Narrano alcuni biografi di Bruno, che pochi istanti dopo aver il rogo completamente arso il povero martire, e mentre ancora le religiose salmodìe e le imprecazioni si spandevano per l’aria, si sentì d’improvviso tremare la terra e uscirne di sotto spaventevoli boati.

Le campane per la violenta scossa del terremoto suonarono da sè, e molte case, in brevi istanti, crollarono ed altre furono danneggiate.

Il popolo, gremito nel Campo dei Fiori, più che al terremoto, credendo ad un castigo di Dio, preso da subitaneo terrore, si diede a scappare, cacciando altissime strida.

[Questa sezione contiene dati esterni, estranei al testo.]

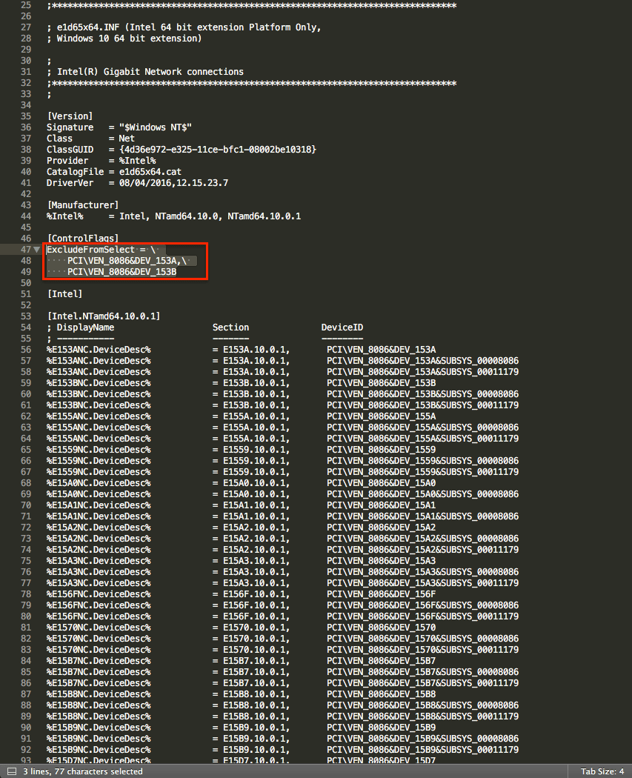Place cursor on the [Manufacturer] section header
Viewport: 632px width, 778px height.
pos(82,205)
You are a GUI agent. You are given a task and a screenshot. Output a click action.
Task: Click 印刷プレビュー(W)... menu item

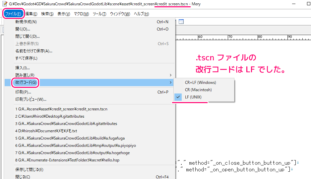pyautogui.click(x=31, y=99)
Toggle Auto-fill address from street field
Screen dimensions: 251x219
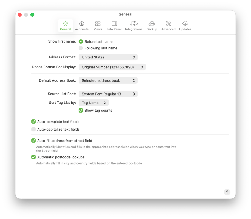[33, 141]
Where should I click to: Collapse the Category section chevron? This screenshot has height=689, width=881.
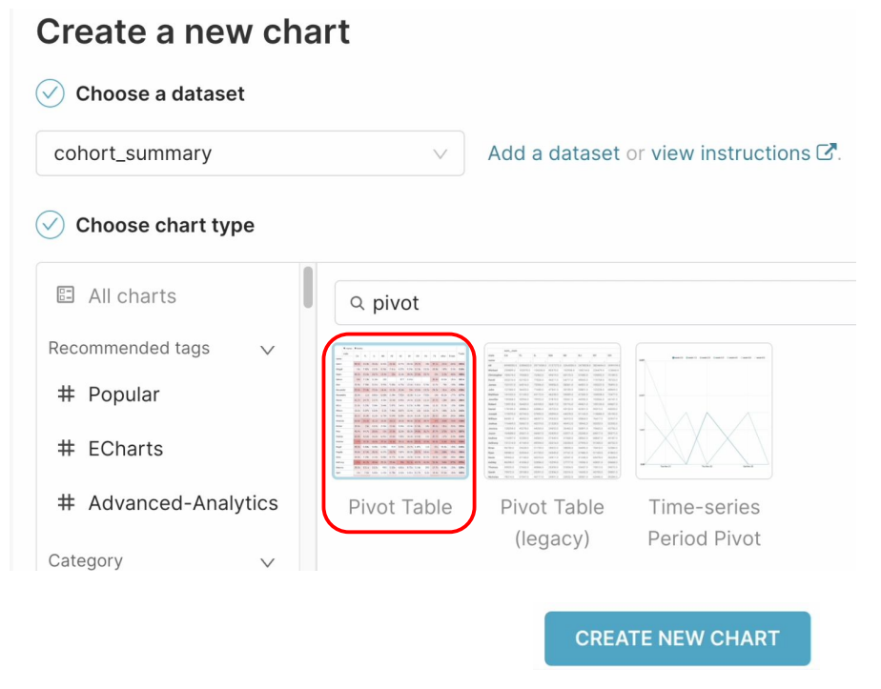coord(267,562)
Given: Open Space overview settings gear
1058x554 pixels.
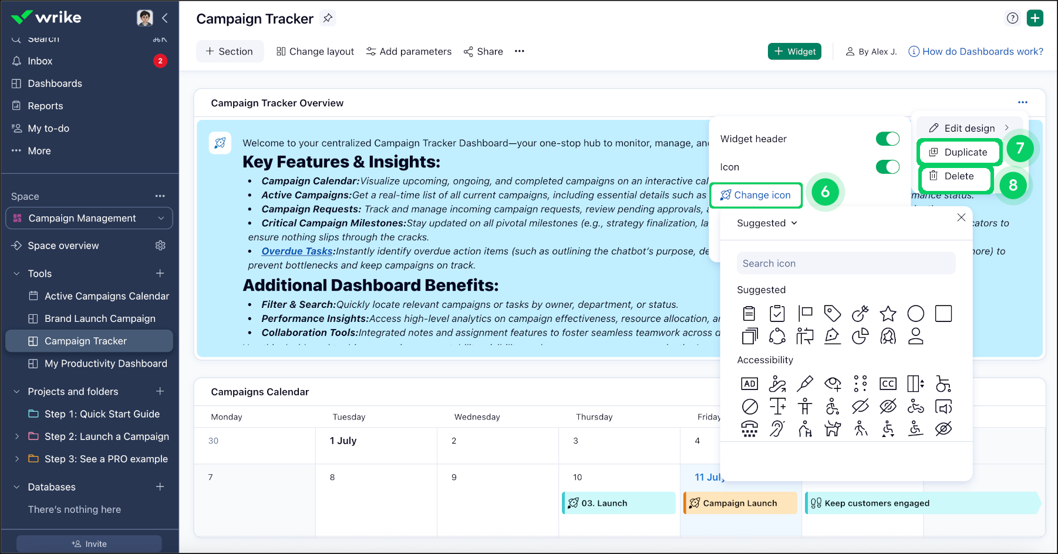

Ma per la gran calca, molti, trascinati da quell’onda umana irrompente, stramazzarono a terra, così che parecchi rimasero morti, altri pesti e feriti.

Nè qui doveva arrestarsi quel pànico generale.

Nella vicina piazza Farnese stavano agglomerati molti buoi, destinati al macello ed alla nutrizione dei moltissimi pellegrini, che si trovavano in quei giorni a Roma

Le bestie, impaurite anch’esse all’improvvisa scossa, ruppero, le palizzate, entro le quali stavan racchiuse, e si slanciarono mugghiando nella piazza del supplizio.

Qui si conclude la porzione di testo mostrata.